PharmGKB is a free, curated pharmacogenomics database that identifies biochemical pathways influenced by specific drugs and provides information on important genes that determine how individuals respond to a broad array of medicines.
The Stanford team, led by Russ Altman, plans to use the funds to develop tools that automatically extract relevant information from scientific literature and databases, to better understand the molecular basis of drug toxicity and multiple drug interactions, to analyze whole genomes to identify variations associated with disease risk and links to adverse drug reactions, and to develop guidelines for doctors about the use of genetic tests to customize dosages when prescribing some medicines.
Jeremy Berg, director of the National Institute of General Medical Sciences, which administers the PharmGKB grant, said that the resource "plays a critical role in moving us closer to the goal of personalized prescriptions."

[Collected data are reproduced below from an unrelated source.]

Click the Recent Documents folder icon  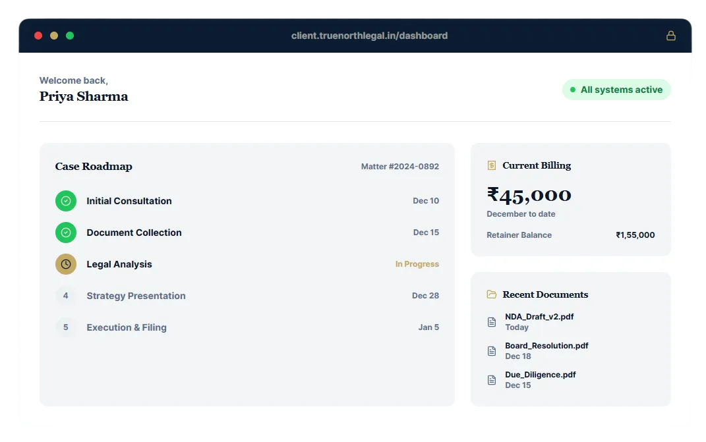(x=491, y=294)
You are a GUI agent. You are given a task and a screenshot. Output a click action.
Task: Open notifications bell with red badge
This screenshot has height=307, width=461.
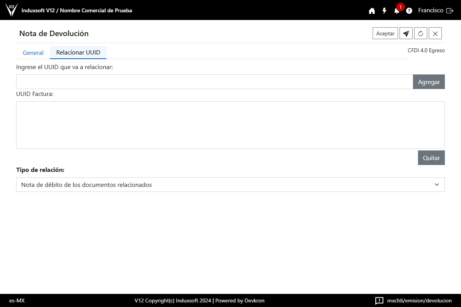coord(397,11)
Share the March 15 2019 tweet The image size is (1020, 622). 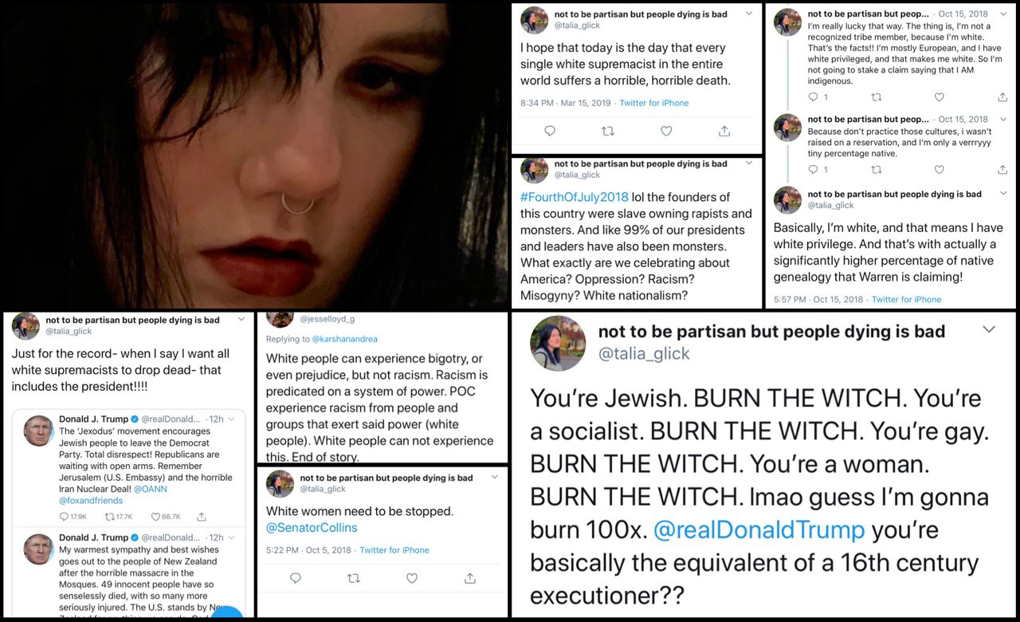724,131
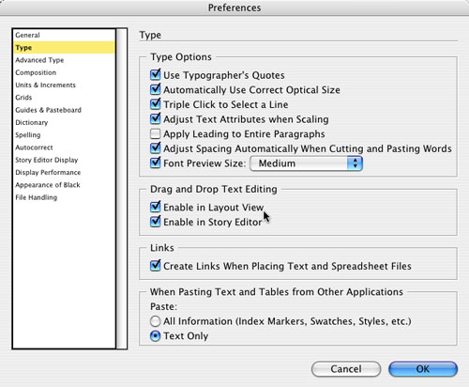
Task: Click the Cancel button
Action: point(346,369)
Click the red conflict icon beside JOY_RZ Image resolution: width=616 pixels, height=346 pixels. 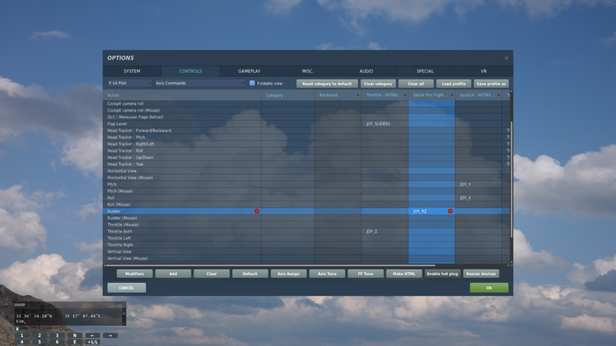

Begun in 2000, PharmKGB is part of NIH's pharmacogenomics initiative, which includes several individual research projects and the NIH Pharmacogenomics Research Network, comprised of 12 independently funded research groups that each focus on specific areas of pharmacogenomics.
This week, NIH awarded a total of $161.3 million over the next five years to 14 separate projects under the auspices of the PGRN.
The PharmKGB team at Stanford includes six staff scientists and six software engineers.